Arizona Cardinals head coach Kliff Kingsbury and the rest of the offense thought quarterback Kyler Murray secured the necessary yards to reset the chains in the final minute, but upon failing to do so in the eyes of officials came to "a point of no return" in what ended as a 20-17 Week 5 loss to the Philadelphia Eagles.
Ultimately, Murray's failure to slide past the first-down marker did not lose the Cardinals the game. Arizona kicker Matt Ammendola still took the field for a 43-yard, game-tying field goal attempt with 22 seconds left and the Cardinals trailing by three, the missed kick allowing Philadelphia to remain unbeaten. Nevertheless, the miscalculation by Murray and the Cardinals prompted the offense to get in position to spike the ball on third-and-1 rather than what would have first-and-10 should he have crossed the marker.
Kingsbury explained the hectic scene after Arizona fell to 2-3.
"Yeah, I was right there, thought he was clearly past and they brought it back," Kingsbury told reporters of the play, per the team. "By that time we committed to clocking it. Twenty-two seconds left, you ran there and didn't get it, we'd have a hurricane field goal with a new kicker. So it was just past the point of no return."

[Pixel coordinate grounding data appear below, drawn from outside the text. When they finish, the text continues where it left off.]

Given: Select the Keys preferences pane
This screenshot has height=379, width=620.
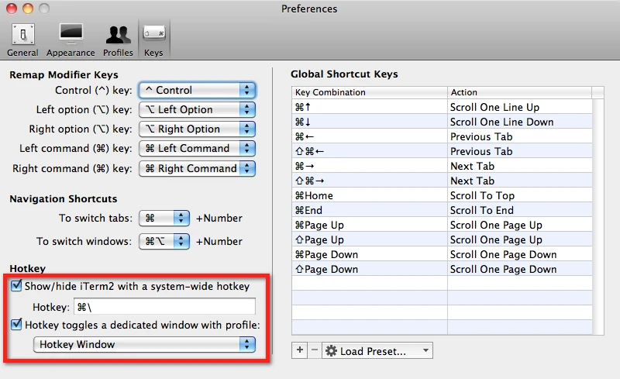Looking at the screenshot, I should click(153, 40).
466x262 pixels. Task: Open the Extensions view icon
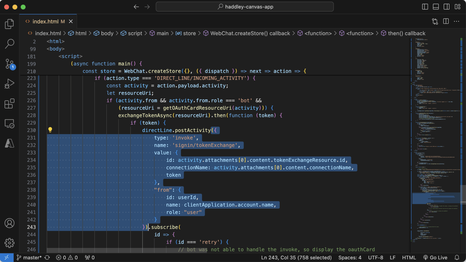point(9,104)
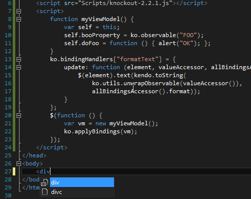This screenshot has width=251, height=199.
Task: Click the snippet icon beside divc
Action: pos(45,192)
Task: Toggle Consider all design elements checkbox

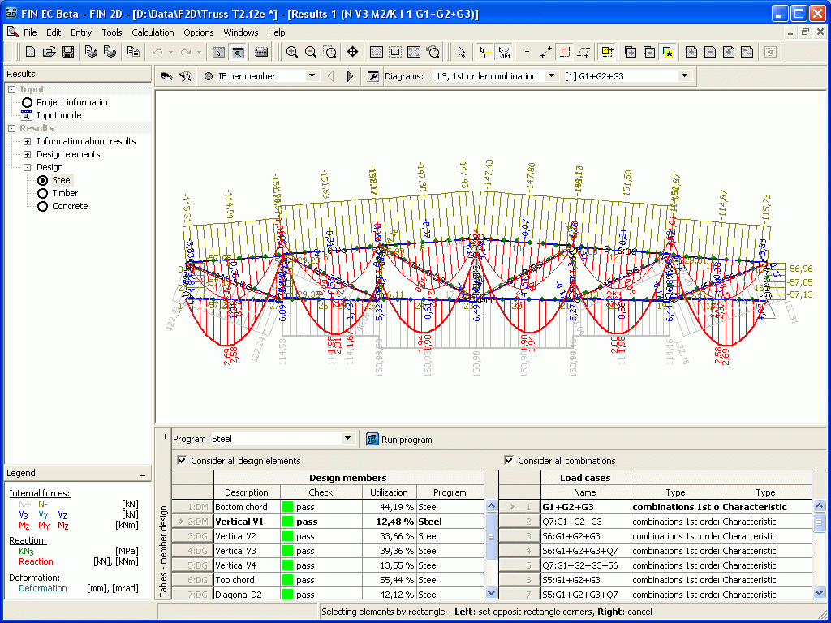Action: [x=182, y=461]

Kingsbury acknowledged the decision to spike it was his decision and not Murray's. He hinted how he thought the play could be reviewed but deemed a third-down play not worth trying.

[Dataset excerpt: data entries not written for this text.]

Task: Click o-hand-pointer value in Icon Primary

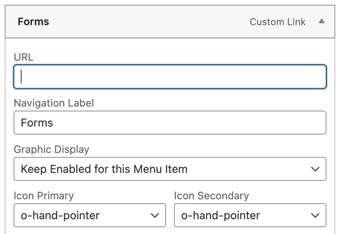Action: point(60,216)
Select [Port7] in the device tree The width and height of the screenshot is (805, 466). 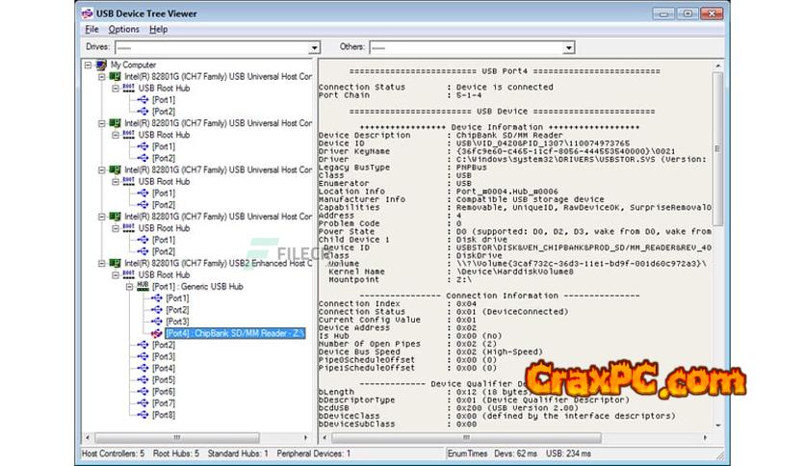[164, 403]

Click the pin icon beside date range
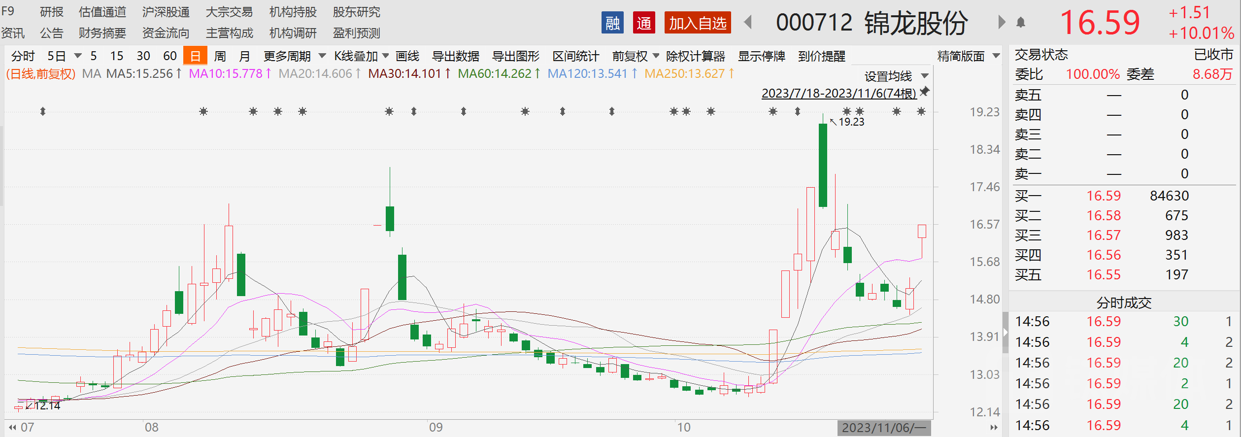925,92
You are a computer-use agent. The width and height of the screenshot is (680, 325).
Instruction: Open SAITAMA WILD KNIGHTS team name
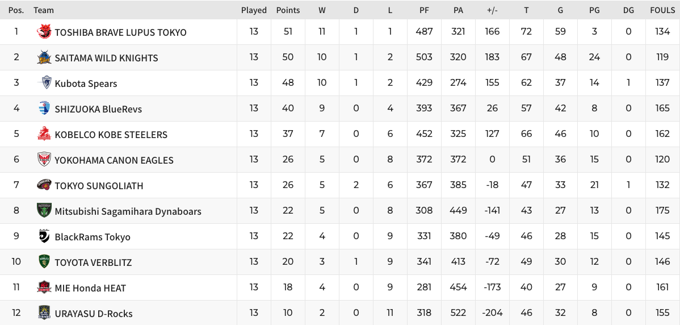pos(106,58)
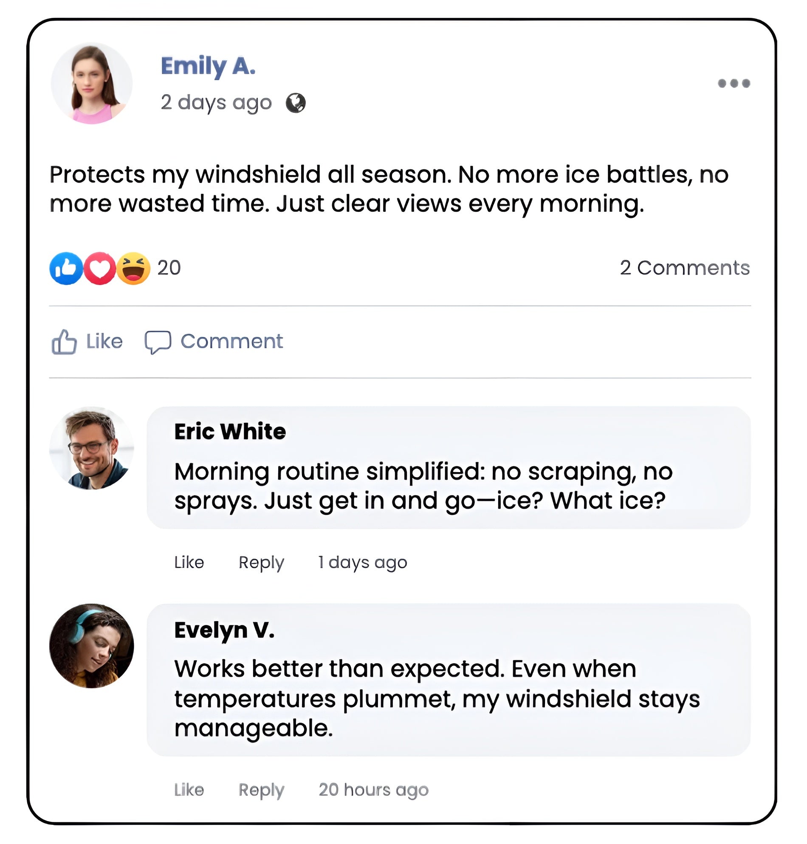Image resolution: width=807 pixels, height=844 pixels.
Task: Open the Evelyn V. commenter name
Action: pos(224,630)
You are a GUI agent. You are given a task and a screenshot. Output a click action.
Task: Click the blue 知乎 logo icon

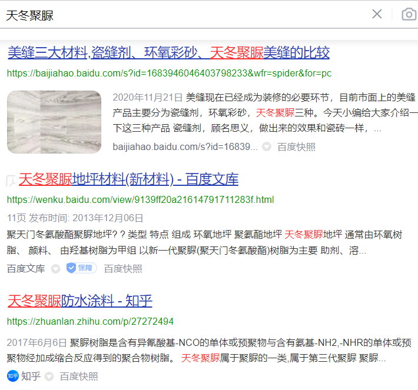(x=12, y=376)
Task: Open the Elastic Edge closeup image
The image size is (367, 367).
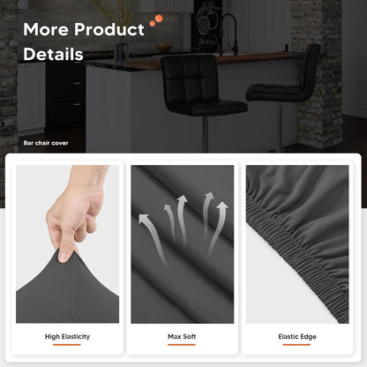Action: pyautogui.click(x=297, y=244)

"Yeah, I mean, I was right there. I'll have to look at it. But they brought it back a few yards and that was just tough," Kingsbury said. "Like I said, we committed to it at that point. If we were to try to switch into a run and didn't get it, you're scrambling with 20 seconds left to get your kicker a hurricane field goal. It was just, we would have kicked a field goal around that area either way. The risk-reward wasn't good enough once we committed to clock it."
Murray told reporters he was being told to clock the ball as they thought the first down was converted.

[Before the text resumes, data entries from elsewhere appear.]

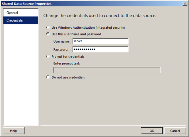189x137 pixels.
Task: Click the Enter prompt text box
Action: click(x=107, y=70)
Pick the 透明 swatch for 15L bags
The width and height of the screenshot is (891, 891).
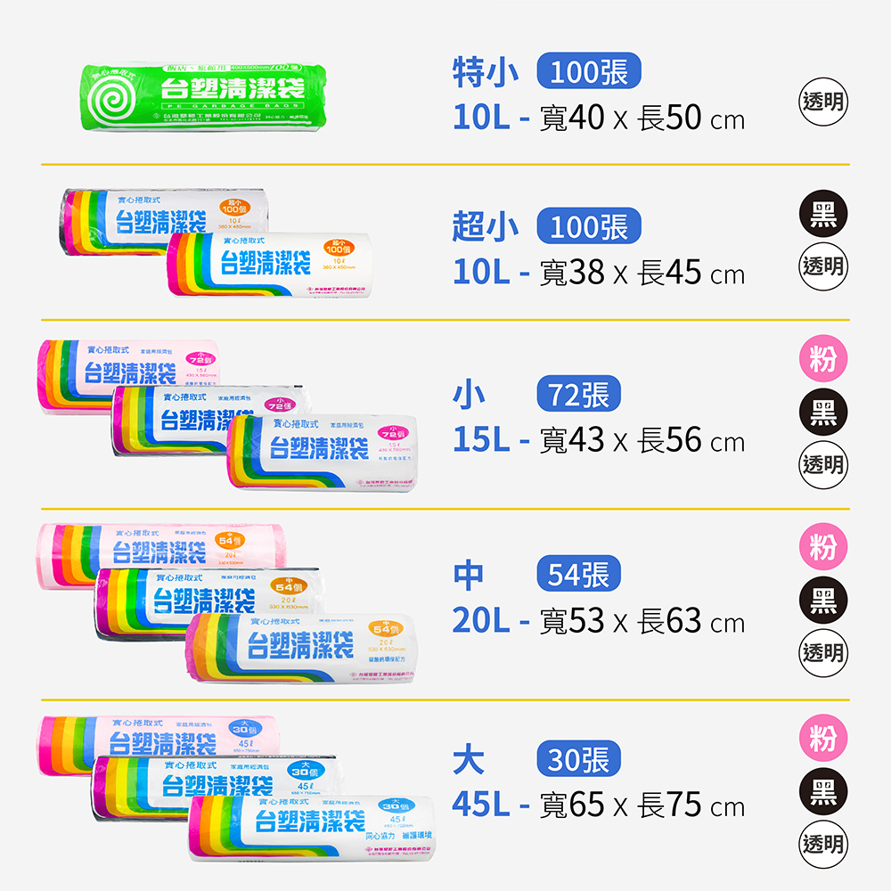[x=822, y=464]
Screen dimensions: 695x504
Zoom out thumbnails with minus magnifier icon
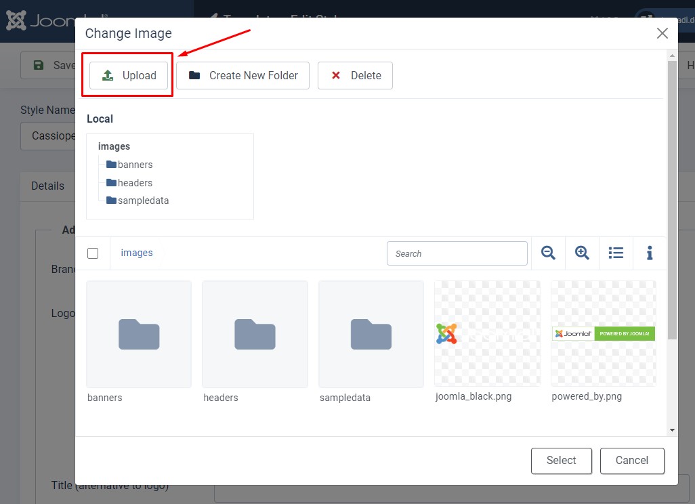[548, 253]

"I mean, after the play, everybody is screaming clock in my ear so yeah, assuming we had the first down," Murray said. "Again, they were calling clock. So it's not, in the moment, after the play is over, everyone is screaming clock, we practice it all the time. They obviously thought we had the first down so that's what we went with."
He added: "In that moment, trying to get down as quick as possible to save as much time as possible. Hindsight, would have loved to get a couple more yards, one yard or whatever it was. You got the rule when you start the slide, that's where they stop the ball so that's unfortunate."
Kingsbury explained how if the Cardinals did, in fact, secure the first down they might have tried to gain more yards to make for a closer kick, but wouldn't have pressed the ball into the end zone given it could get intercepted or Arizona could give up a game-ending sack.